▶ _EXERCICE BREF A_: Recopiez à l'identique les lignes des enregistrements, depuis la première jusqu'à celle qui contient « click(1371, 281) », cette dernière comprise.
-------- ARTICLE --------
Bien avant cela, en des temps fort reculés, les grèves de Saint-Michel et de Plestin ne formaient, jusqu'à Locquirec au moins, qu'une vaste forêt où les hommes chassaient et qu'ils devaient traverser pour arriver à la mer. Connue sous le nom de Lexobie, elle fut submergée par un raz-de-marée qui engloutira tout sur son passage. C'est du moins ce que dit la légende ... Il est vrai que des écrits du début du 19ème siècle font état de nombreux troncs d'arbres s'échouant sur la plage après de violentes tempêtes ... Légende ou réalité ? Nul ne le saura jamais. Il est une autre légende dans le pays qui veut qu'une cité existât devant Saint-Michel-en-Grève : la cité d'Is. Elle, aussi, fut anéantie par les tempêtes puis engloutie sous le sable ...
--------
▶ _EXERCICE BREF B_: Indiquez, pour chacune des affirmations suivantes, si elle concorde avec l'article sur la forêt de Lexobie, en répondant par oui ou par non et en citant exactement les mots décisifs du texte. (i) La forêt de Lexobie aurait été engloutie par un raz-de-marée. (ii) Des écrits du début du 20e siècle signalent des troncs d'arbres échoués sur la plage. (iii) Selon une autre légende, la cité d'Is se trouvait devant Locquirec.
-------- DONNÉES D'ENTRÉE --------
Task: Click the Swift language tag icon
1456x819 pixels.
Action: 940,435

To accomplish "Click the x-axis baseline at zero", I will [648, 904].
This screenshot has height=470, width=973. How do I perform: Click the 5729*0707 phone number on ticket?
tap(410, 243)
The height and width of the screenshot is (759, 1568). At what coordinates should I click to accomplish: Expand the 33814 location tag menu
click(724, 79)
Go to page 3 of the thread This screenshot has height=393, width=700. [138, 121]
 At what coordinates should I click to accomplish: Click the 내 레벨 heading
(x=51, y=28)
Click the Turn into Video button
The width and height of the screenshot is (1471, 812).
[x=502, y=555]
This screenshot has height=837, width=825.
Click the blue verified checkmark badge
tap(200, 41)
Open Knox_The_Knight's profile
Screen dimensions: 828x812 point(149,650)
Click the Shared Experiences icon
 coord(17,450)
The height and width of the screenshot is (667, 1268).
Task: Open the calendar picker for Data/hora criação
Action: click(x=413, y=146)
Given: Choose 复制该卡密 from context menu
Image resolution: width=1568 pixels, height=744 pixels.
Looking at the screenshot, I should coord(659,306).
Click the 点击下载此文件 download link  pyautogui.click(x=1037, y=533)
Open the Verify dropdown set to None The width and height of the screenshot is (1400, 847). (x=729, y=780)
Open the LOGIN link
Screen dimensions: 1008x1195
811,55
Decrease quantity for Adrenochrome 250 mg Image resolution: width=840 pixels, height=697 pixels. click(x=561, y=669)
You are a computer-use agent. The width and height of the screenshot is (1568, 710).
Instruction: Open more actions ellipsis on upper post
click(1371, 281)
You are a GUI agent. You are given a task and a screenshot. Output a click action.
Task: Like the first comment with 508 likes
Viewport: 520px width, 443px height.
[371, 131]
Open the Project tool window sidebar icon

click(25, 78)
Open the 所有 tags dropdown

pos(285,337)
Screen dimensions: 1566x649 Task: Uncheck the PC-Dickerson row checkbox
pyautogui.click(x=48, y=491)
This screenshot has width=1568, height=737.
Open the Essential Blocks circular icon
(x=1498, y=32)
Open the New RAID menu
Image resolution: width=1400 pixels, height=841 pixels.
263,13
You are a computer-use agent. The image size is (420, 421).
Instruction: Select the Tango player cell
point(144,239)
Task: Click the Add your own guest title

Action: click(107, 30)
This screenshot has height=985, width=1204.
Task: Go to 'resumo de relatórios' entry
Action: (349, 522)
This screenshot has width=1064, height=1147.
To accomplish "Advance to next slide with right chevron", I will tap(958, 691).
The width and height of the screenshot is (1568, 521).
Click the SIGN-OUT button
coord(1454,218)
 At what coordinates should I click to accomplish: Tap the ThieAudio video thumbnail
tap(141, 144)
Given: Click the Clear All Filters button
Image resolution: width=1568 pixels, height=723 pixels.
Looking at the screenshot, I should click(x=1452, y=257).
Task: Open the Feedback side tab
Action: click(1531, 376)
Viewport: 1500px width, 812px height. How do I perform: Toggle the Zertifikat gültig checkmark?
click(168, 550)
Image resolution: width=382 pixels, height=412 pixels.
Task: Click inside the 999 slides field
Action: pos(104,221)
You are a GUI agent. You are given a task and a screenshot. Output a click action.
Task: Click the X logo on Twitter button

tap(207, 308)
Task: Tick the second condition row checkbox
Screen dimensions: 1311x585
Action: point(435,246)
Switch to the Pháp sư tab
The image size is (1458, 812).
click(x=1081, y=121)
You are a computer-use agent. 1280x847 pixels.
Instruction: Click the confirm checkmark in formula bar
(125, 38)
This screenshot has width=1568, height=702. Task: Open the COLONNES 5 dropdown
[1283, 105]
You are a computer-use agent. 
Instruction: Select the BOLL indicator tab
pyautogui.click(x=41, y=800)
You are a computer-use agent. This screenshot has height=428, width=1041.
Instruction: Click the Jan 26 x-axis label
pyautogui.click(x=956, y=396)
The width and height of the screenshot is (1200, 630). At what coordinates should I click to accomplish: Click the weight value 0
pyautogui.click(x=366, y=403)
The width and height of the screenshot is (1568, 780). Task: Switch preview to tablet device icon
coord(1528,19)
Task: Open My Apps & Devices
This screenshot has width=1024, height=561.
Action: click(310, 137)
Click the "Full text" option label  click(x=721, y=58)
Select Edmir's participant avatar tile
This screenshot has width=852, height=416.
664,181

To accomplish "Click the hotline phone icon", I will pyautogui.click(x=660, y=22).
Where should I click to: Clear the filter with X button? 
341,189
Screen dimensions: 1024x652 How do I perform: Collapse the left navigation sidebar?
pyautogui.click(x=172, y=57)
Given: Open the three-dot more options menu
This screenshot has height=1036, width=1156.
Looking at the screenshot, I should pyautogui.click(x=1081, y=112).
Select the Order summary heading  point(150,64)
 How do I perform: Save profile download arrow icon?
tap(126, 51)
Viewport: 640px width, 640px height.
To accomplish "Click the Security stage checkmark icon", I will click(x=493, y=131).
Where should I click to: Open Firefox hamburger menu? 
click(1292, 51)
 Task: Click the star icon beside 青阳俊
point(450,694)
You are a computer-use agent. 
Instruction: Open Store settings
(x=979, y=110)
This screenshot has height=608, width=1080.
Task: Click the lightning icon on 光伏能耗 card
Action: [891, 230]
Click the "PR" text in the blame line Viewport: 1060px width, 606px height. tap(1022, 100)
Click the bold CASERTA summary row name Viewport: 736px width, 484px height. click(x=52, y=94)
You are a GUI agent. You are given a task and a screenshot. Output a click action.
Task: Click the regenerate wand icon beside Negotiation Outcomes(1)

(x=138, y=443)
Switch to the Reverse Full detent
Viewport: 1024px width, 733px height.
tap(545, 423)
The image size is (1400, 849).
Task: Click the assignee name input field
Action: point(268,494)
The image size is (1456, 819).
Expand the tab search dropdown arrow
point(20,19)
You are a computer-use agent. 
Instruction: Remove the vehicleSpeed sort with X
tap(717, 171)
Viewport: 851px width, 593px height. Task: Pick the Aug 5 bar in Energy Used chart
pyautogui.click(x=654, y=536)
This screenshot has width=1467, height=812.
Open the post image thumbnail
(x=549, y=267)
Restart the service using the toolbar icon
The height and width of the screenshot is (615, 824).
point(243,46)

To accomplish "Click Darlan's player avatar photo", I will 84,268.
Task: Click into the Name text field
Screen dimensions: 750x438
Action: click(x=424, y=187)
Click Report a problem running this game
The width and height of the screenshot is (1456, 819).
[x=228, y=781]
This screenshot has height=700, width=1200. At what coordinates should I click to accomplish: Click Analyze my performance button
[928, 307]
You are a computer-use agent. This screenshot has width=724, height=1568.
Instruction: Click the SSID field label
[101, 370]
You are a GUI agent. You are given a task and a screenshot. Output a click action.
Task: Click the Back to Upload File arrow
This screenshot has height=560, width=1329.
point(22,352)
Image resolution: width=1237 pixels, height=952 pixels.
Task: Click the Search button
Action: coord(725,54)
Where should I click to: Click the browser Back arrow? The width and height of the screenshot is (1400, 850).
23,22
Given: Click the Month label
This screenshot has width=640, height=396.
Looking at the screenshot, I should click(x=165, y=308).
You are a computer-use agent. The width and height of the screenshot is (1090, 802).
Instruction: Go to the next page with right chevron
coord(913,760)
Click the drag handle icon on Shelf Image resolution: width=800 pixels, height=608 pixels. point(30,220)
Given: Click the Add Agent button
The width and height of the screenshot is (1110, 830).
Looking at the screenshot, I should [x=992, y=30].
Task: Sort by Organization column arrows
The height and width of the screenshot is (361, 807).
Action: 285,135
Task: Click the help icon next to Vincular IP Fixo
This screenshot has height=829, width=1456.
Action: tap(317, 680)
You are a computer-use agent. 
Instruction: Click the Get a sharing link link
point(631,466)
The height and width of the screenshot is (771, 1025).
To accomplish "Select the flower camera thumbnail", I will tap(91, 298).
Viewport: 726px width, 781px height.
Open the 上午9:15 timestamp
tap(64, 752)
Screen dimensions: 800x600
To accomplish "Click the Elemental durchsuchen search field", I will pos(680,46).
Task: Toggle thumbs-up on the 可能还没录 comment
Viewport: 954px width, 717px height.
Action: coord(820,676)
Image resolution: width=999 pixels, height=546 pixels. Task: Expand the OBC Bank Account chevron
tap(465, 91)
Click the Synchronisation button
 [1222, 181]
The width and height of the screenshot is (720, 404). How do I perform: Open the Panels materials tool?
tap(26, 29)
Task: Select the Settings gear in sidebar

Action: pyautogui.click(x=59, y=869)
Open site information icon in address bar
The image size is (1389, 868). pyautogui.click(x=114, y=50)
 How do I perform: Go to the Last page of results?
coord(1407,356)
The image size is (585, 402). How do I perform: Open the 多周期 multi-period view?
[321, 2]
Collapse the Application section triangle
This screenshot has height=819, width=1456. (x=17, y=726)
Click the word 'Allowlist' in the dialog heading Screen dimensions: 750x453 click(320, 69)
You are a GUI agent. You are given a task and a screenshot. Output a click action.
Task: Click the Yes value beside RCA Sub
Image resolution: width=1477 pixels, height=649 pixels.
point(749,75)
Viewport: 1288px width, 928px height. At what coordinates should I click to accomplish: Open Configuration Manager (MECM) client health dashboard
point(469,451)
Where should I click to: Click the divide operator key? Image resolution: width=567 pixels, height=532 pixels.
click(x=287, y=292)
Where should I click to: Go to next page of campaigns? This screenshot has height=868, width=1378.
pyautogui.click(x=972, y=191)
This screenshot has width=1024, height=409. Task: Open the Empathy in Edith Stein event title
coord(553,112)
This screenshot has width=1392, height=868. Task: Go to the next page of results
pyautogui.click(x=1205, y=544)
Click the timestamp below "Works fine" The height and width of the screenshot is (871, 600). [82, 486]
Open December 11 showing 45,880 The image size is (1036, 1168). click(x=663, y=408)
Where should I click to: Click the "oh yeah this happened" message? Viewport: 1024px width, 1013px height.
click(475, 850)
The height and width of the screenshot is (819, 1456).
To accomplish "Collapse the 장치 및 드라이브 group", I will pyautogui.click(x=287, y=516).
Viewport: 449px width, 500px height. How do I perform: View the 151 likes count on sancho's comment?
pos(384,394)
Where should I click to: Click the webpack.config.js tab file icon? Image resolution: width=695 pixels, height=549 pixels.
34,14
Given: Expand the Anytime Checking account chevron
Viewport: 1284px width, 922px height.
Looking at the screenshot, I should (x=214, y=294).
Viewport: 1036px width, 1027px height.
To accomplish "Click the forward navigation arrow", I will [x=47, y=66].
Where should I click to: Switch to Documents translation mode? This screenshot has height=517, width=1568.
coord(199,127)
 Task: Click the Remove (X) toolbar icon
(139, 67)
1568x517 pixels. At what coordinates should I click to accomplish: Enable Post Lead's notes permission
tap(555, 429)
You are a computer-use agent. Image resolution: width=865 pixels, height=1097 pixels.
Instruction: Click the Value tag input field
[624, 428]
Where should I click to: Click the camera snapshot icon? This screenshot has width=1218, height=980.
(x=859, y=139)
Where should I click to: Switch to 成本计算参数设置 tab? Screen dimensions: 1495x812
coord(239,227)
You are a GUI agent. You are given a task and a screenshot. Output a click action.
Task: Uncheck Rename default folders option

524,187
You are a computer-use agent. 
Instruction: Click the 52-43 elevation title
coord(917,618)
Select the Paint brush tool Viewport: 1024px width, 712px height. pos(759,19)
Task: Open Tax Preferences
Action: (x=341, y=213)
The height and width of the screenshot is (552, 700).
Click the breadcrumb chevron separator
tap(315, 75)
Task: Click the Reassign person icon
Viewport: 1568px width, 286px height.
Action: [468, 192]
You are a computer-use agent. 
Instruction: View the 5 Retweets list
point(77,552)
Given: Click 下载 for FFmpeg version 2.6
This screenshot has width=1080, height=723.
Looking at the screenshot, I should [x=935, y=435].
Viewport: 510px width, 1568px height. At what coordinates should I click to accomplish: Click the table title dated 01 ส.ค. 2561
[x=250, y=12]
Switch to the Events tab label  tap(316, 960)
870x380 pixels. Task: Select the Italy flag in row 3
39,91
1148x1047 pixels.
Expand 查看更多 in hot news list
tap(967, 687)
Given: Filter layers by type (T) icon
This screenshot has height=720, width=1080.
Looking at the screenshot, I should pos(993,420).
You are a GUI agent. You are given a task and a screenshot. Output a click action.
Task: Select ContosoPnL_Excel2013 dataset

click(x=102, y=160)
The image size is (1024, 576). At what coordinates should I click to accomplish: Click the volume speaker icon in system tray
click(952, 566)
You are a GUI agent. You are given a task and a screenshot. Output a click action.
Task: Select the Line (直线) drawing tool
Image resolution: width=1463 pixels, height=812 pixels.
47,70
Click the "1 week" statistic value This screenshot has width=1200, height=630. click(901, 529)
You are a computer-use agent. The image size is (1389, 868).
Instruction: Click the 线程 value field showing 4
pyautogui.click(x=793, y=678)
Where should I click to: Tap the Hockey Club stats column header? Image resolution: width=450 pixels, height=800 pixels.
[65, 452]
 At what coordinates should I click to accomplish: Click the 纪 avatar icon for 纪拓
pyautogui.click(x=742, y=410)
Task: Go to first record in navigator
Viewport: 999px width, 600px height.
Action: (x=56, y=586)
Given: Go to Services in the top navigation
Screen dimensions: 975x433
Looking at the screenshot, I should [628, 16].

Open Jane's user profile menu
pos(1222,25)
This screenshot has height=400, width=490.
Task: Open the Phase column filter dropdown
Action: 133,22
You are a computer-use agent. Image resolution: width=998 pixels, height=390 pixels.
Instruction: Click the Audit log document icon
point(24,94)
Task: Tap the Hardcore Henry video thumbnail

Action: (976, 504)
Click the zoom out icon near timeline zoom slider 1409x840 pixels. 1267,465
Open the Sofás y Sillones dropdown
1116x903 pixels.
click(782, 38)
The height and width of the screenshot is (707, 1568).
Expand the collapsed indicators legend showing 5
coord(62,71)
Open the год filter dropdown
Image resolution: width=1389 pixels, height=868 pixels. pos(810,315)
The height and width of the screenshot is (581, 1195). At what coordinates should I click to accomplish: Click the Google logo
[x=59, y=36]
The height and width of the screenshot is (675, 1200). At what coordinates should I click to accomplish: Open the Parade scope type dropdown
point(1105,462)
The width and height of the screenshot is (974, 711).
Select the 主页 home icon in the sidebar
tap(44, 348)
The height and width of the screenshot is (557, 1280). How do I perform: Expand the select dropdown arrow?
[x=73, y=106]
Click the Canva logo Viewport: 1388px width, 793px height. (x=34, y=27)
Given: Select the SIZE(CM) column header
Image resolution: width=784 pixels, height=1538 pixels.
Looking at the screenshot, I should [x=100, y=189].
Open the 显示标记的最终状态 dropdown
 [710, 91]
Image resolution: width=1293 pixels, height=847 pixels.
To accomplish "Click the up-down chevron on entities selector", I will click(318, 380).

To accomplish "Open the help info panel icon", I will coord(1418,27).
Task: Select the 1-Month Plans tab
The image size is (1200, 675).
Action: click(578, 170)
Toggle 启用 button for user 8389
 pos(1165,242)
--------
▶ _RÉPONSE DÉFINITIVE A_:
Task: Click the Swift language tag icon
1456x819 pixels.
Action: 940,435

To accomplish "Click the x-axis baseline at zero", I will [648, 904].
This screenshot has height=470, width=973. How do I perform: Click the 5729*0707 phone number on ticket?
tap(410, 243)
The height and width of the screenshot is (759, 1568). At what coordinates should I click to accomplish: Expand the 33814 location tag menu
click(724, 79)
Go to page 3 of the thread This screenshot has height=393, width=700. [138, 121]
 At what coordinates should I click to accomplish: Click the 내 레벨 heading
(x=51, y=28)
Click the Turn into Video button
The width and height of the screenshot is (1471, 812).
[x=502, y=555]
This screenshot has height=837, width=825.
Click the blue verified checkmark badge
tap(200, 41)
Open Knox_The_Knight's profile
Screen dimensions: 828x812 point(149,650)
Click the Shared Experiences icon
 coord(17,450)
The height and width of the screenshot is (667, 1268).
Task: Open the calendar picker for Data/hora criação
Action: click(x=413, y=146)
Given: Choose 复制该卡密 from context menu
Image resolution: width=1568 pixels, height=744 pixels.
Looking at the screenshot, I should coord(659,306).
Click the 点击下载此文件 download link  pyautogui.click(x=1037, y=533)
Open the Verify dropdown set to None The width and height of the screenshot is (1400, 847). (x=729, y=780)
Open the LOGIN link
Screen dimensions: 1008x1195
811,55
Decrease quantity for Adrenochrome 250 mg Image resolution: width=840 pixels, height=697 pixels. click(x=561, y=669)
You are a computer-use agent. The width and height of the screenshot is (1568, 710).
Instruction: Open more actions ellipsis on upper post
click(1371, 281)

▶ _RÉPONSE DÉFINITIVE B_:
(i) Oui : « elle fut submergée par un raz-de-marée qui engloutira tout sur son passage ».
(ii) Non : « des écrits du début du 19ème siècle font état de nombreux troncs d'arbres s'échouant sur la plage ».
(iii) Non : « une cité existât devant Saint-Michel-en-Grève : la cité d'Is ».